Obere Donaubastion (Werk I)
Highlights
- Die Obere Donaubastion (Werk I) in Ulm entstand 1842–1875 als Teil der Bundesfestung und wurde 1875–1916 modernisiert.
- Seit 1974 wird das Werk durch den Förderkreis Bundesfestung Ulm ehrenamtlich restauriert, inkl. Rekonstruktion von Geschützen und Blockhäusern.

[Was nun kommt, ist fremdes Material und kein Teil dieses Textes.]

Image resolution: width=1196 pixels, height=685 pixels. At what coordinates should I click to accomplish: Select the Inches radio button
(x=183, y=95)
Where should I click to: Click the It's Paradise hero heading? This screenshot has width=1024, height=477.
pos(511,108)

- Das versteckte Bauwerk liegt im Örlinger Tal nahe der Bahnlinie Ulm–Stuttgart und zeigt originale Wall- und Schießscharten.
Tipps
- Ein rollstuhlgerechter Parkplatz befindet sich in unmittelbarer Nähe der Anlage und ermöglicht eine einfache Anreise für Besucher mit Mobilitätseinschränkungen.
- Die historischen Festungsanlagen zeigen rekonstruierte Schießscharten und originalgetreue Innenräume, die Einblicke in die Bauweise des 19. Jahrhunderts bieten.

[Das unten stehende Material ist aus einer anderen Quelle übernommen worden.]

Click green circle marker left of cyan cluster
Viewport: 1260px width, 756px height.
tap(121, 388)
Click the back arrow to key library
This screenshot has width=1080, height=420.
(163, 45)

- Ein 3D-Gussmodell des Werk XXXII ergänzt die Ausstellung und verdeutlicht die strategische Bedeutung der Bundesfestung Ulm während ihrer Bauzeit.
Eigenschaften
Obere Donaubastion Ulm – Burgruine & Kulturausflug
Die Obere Donaubastion (Werk I) ist ein historisches Bauwerk der Bundesfestung Ulm und ein faszinierendes Zeugnis militärischer Architektur aus dem 19. Jahrhundert. Erbaut zwischen den Jahren 1842 und 1875 als Teil eines modernen Festungsnetzes, diente sie der Verteidigung der Stadt Ulm und der Sicherung der strategisch wichtigen Donaulinie. Die Anlage wurde später bis 1916 weiterentwickelt und modernisiert, um den Anforderungen des Deutschen Reiches gerecht zu werden. Heute ist sie ein einzigartiges Beispiel für die Festungsbaukunst dieser Epoche und ein wichtiger Bestandteil des kulturellen Erbes der Region.
Das Werk liegt versteckt im Örlinger Tal, direkt an der Bahnlinie zwischen Ulm und Stuttgart, und ist nur für Besucher zugänglich, die sich auf eine kleine Entdeckungsreise begeben. Die Anlage ist Teil eines größeren Festungsverbunds, der die Stadt Ulm vor möglichen Angriffen schützen sollte. Besonders beeindruckend sind die rekonstruierten Elemente wie das Festungsgeschütz, drei Mörser und ein 3D-Gussmodell des Werk XXXII, das seit 2025 Teil der Ausstellung ist. Diese Exponate geben Einblicke in die technische Ausstattung und taktische Bedeutung der Bastion.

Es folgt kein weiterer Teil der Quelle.